- Collected data -
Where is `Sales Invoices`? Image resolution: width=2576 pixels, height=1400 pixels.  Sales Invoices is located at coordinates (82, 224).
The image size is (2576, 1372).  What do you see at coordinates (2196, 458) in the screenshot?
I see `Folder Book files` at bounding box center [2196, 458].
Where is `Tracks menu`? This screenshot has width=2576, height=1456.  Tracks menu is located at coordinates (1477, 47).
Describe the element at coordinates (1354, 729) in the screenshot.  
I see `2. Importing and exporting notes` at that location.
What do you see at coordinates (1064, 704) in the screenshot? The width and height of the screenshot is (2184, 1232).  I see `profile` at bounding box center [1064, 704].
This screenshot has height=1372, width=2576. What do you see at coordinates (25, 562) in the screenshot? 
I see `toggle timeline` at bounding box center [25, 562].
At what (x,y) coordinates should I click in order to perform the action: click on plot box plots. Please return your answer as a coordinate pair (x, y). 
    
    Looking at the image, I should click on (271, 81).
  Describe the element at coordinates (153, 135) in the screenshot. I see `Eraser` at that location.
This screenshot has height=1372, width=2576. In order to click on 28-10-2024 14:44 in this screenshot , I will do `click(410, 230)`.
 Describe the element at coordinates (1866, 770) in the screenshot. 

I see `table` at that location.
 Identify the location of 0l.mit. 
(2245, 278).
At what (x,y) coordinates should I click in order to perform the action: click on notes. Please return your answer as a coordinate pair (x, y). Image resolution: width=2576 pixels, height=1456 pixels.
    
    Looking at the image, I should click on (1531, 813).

- TASK INSTRUCTIONS -
Reproduce all of the rows above word for word, without changing anything.

- FULL RESPONSE -
Where is `Sales Invoices`? Image resolution: width=2576 pixels, height=1400 pixels.  Sales Invoices is located at coordinates (82, 224).
The image size is (2576, 1372).  What do you see at coordinates (2196, 458) in the screenshot?
I see `Folder Book files` at bounding box center [2196, 458].
Where is `Tracks menu`? This screenshot has width=2576, height=1456.  Tracks menu is located at coordinates (1477, 47).
Describe the element at coordinates (1354, 729) in the screenshot.  
I see `2. Importing and exporting notes` at that location.
What do you see at coordinates (1064, 704) in the screenshot? The width and height of the screenshot is (2184, 1232).  I see `profile` at bounding box center [1064, 704].
This screenshot has height=1372, width=2576. What do you see at coordinates (25, 562) in the screenshot? 
I see `toggle timeline` at bounding box center [25, 562].
At what (x,y) coordinates should I click in order to perform the action: click on plot box plots. Please return your answer as a coordinate pair (x, y). 
    
    Looking at the image, I should click on (271, 81).
  Describe the element at coordinates (153, 135) in the screenshot. I see `Eraser` at that location.
This screenshot has height=1372, width=2576. In order to click on 28-10-2024 14:44 in this screenshot , I will do `click(410, 230)`.
 Describe the element at coordinates (1866, 770) in the screenshot. 

I see `table` at that location.
 Identify the location of 0l.mit. 
(2245, 278).
At what (x,y) coordinates should I click in order to perform the action: click on notes. Please return your answer as a coordinate pair (x, y). Image resolution: width=2576 pixels, height=1456 pixels.
    
    Looking at the image, I should click on (1531, 813).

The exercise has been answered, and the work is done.